I think many people awake each day and their first thought, constituted in some fashion or another, is akin to, "Let's get some points!" Then they signal and pose, rack them up, as it were, until they go to bed again. And when their day is done, they have taken away some portion of the communal soul of culture and humanness. It may be less than the speck of a speck of a speck. But when so many people are this way, have become this way, get deeper into being this way, we no longer have a speck. We have a hole. And into it so much that is precious falls, and goes away.
But not here, boyo. (Also: I'm adopted. I'm a Portuguese. I come from the sea.)
This is last night's Downtown segment. I wonder how I can say this, and be accurate, because I want to single out this conversation, because I think it is unique, profound, hilarious, inspiring, brave, brilliant, and unlike anything on the radio now, or in the past, but I also believe every last appearance has been of a piece. But there are still some I feel a little differently about. I can recall one from late last winter, when Pratt was also on the air with Kimball and myself, and I felt like I said things that people would spend considerable time with later, that would become part of work about my work. I've had that same feeling for the last several segments.
Here is an op-ed in today's New York Daily News on Oscar Wilde and being more than a Dorian Gray. Popped down to the Goose and grabbed a copy. I move with no wasted motion. As I said to someone today, I do not loop with the puck back into my own zone, to use a hockey analogy--I only advance upon goal. Opened up the paper, saw that the piece had a half page to itself, saw that Meatheads Say the Realest Things was plugged, said, "right," and it was on to the next.
Here is a piece in JazzTimes on Count Basie's great bassist, Walter Page.
I wrote a story today called "Laminant." It is the third of the week. It's also for the now very multi-volume Longer on the Inside: Very Short Fictions of Infinitely Human Lives. This is part of a letter I wrote today to the inner circle, henceforth known as the IC:
Finally, there is a story I wrote today. I have three "Fitty"/"Girls of the Nimbus" type stories--not that they're types, but you know what I mean--going at once, either in my head or on the page, or both. They are called "Pre," "Eede Upstairs," and "The Neighborhood Leo." Among many other stories I have going. Do you know what it's like, though? In some ways, it's like traveling. Along a road I navigate, and I know that five miles up the bend, there's this spot where I will pull in the car, and park, but as I make my way to the spot--the spots--I'll turn off the road, and that will be another spot that I've come upon. I can go there, too. That spot is another story. I visit that spot. I take it all in. I understand it completely. I understand why people go there, what it means to them. What it offers and what it is about. Then I get back in the car, and I drive on. I know all of these places I'm going to go to. But as I proceed, I see other places to stop.

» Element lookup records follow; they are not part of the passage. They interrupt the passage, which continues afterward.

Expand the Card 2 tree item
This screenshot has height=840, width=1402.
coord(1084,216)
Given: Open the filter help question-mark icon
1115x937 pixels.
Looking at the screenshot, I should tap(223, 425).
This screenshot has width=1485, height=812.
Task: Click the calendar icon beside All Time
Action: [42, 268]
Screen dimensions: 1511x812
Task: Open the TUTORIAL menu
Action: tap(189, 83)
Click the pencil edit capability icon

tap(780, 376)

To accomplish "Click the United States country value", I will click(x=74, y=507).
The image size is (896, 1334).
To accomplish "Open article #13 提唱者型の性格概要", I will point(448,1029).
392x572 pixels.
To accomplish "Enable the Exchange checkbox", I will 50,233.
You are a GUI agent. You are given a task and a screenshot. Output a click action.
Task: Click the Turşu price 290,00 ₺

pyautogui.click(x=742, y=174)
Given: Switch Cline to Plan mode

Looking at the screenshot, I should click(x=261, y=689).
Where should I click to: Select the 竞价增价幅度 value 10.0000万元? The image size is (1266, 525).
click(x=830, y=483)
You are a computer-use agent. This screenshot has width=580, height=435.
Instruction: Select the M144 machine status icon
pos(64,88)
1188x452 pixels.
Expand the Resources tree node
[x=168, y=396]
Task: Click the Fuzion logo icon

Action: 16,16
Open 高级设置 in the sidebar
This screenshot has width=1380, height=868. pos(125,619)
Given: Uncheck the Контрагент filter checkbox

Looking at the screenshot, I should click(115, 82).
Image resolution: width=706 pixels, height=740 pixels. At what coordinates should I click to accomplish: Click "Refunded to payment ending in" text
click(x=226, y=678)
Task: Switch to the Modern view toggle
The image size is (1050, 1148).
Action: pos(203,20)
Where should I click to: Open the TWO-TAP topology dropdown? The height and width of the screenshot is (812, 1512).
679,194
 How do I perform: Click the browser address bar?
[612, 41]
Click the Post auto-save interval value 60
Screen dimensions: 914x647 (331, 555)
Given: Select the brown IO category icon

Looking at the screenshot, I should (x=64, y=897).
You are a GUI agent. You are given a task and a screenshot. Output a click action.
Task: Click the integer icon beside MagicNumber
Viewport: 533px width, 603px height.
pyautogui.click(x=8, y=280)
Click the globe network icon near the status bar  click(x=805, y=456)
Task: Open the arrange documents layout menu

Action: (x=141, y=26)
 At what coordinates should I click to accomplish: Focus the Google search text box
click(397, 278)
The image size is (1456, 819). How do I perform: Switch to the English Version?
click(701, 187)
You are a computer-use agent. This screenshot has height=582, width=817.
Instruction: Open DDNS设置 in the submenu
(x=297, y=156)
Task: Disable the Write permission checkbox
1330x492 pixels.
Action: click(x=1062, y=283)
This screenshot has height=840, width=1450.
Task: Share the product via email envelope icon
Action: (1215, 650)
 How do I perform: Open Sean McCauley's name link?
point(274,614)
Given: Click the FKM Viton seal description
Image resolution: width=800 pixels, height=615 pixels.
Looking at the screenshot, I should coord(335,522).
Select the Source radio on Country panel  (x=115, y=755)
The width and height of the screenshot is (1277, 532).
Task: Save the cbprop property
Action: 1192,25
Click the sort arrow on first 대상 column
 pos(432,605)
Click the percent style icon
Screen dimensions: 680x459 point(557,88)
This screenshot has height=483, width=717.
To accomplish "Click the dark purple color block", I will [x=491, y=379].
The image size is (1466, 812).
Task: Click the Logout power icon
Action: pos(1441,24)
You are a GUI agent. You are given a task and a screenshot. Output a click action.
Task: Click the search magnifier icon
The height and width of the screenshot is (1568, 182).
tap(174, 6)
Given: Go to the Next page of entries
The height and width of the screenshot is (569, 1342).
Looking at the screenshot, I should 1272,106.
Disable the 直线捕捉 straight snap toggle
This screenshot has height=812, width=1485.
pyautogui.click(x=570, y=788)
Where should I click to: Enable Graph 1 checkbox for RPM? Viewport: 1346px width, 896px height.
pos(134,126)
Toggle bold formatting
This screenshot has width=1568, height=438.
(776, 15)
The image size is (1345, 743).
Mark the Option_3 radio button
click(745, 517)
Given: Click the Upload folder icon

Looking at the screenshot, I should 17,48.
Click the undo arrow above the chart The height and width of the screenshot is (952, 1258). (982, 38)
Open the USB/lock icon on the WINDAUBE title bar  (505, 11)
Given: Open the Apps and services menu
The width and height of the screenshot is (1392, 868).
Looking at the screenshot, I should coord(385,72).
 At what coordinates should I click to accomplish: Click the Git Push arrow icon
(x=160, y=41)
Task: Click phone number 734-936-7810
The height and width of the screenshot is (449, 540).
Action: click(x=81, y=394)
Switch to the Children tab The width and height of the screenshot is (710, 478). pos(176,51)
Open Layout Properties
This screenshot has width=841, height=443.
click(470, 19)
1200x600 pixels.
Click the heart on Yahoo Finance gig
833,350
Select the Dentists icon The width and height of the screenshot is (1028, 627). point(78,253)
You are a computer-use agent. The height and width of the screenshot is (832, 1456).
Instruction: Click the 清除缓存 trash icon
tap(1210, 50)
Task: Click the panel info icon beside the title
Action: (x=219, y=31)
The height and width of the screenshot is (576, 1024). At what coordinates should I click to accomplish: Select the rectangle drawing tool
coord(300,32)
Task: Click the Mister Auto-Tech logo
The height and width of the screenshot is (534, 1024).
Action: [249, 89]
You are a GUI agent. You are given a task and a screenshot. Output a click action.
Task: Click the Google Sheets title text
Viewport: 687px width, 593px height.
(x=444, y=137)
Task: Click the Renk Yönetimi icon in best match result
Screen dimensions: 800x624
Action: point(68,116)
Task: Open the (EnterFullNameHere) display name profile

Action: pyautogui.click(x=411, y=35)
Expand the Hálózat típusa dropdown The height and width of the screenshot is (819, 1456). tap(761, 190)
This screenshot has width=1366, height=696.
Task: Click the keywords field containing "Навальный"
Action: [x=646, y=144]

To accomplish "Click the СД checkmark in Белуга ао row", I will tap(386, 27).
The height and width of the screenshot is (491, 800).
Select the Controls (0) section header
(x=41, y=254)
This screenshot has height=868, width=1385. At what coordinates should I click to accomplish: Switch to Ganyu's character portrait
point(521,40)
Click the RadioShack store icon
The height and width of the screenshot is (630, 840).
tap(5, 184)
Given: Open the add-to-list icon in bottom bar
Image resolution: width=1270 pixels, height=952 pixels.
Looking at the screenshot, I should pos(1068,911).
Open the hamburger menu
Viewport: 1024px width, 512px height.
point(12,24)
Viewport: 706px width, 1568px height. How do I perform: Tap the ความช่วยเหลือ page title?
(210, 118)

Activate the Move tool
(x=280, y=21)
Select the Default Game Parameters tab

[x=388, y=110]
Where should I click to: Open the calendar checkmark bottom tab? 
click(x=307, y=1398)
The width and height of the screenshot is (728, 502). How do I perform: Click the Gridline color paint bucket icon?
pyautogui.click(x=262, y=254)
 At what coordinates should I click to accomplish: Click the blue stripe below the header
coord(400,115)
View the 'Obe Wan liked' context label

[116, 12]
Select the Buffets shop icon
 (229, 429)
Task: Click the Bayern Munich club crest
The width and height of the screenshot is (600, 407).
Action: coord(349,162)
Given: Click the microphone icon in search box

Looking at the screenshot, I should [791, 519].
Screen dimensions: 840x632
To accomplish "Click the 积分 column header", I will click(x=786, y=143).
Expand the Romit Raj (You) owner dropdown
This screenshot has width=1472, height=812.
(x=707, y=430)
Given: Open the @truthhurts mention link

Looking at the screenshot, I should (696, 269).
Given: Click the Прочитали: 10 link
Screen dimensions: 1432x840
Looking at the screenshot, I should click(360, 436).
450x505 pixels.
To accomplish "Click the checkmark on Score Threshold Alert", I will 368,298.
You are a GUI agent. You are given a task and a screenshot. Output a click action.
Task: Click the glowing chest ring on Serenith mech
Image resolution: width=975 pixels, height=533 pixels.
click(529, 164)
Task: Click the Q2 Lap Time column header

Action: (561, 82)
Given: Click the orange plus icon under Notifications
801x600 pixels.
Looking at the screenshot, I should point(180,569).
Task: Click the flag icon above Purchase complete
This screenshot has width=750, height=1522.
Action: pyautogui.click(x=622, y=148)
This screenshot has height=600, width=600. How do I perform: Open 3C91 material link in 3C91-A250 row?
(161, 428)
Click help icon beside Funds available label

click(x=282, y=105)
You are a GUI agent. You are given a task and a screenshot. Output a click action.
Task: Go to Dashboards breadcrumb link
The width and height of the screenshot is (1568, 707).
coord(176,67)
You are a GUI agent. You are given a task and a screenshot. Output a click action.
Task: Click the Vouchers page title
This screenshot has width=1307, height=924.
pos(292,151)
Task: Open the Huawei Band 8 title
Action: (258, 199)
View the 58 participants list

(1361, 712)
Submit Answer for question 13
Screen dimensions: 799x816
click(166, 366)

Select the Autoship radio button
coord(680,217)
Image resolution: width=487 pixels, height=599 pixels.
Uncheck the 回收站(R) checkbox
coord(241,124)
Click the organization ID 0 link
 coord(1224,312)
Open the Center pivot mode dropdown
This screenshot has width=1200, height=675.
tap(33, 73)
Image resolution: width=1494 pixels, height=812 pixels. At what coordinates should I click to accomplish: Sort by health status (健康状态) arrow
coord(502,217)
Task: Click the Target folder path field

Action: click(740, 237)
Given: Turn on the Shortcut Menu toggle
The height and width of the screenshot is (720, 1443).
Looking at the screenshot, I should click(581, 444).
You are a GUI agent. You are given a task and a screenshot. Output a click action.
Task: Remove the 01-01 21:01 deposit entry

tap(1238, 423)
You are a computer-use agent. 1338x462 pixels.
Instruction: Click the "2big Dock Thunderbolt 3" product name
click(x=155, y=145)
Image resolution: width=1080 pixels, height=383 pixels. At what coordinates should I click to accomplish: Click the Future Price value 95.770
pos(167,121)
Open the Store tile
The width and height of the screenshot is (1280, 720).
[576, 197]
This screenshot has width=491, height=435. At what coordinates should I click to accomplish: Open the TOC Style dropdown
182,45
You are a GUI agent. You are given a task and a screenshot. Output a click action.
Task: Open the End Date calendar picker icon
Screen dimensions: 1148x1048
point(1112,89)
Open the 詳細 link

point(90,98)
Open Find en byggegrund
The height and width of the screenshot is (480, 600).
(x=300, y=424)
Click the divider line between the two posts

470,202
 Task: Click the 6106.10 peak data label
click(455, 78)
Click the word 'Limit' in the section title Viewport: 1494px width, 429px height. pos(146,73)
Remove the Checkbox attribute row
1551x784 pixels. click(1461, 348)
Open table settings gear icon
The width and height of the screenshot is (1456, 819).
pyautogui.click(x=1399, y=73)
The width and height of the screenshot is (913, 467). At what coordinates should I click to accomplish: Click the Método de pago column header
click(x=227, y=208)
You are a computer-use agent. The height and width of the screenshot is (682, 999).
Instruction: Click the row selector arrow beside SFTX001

Thus, this story, "Laminant." People make the remark fatuously, this idea that art explains the meaning of life. The meanings. Gives us "the answer." But you know what? That actually is what art does. The best art. It finds a way to take something of infinite complexity and variation, and present it to us in such a manner that what is behind the mystery becomes clearer to us. It can become clearer because of how we're helped in our thinking, our understanding, or it can become clearer in what it makes us feel--we feel like we get something we have not gotten at all before. Or both. You are giving someone a piece of the answer. I think that's what Longer on the Inside is more than anything. It's like an answer kit. It takes that enormity, and it makes of it something that you can put in your hand, and look at, and see, and get it. And by "it" I mean that meaning and meanings. It decodes the mystery. But such that the back of your neck still feels the tingling of the mystery as you read.
Walked six miles, ran five hill sprints. Once again, not much. The cardio needs to be built back up. That will be done with celerity.
Watching some hockey and now in my nighttime uniform. Boston Symphony Orchestra sweatshirt, Beanpot T-shirt below, Red Sox hat to keep my hair out of my eyes.
Have at it tomorrow. Sound the mantra: Total focus, matchless art, no mercy when we get there--which we will. Fight.
(Also: Note to self--"Great, good luck." could be a lucrative T-shirt in time. File that away.)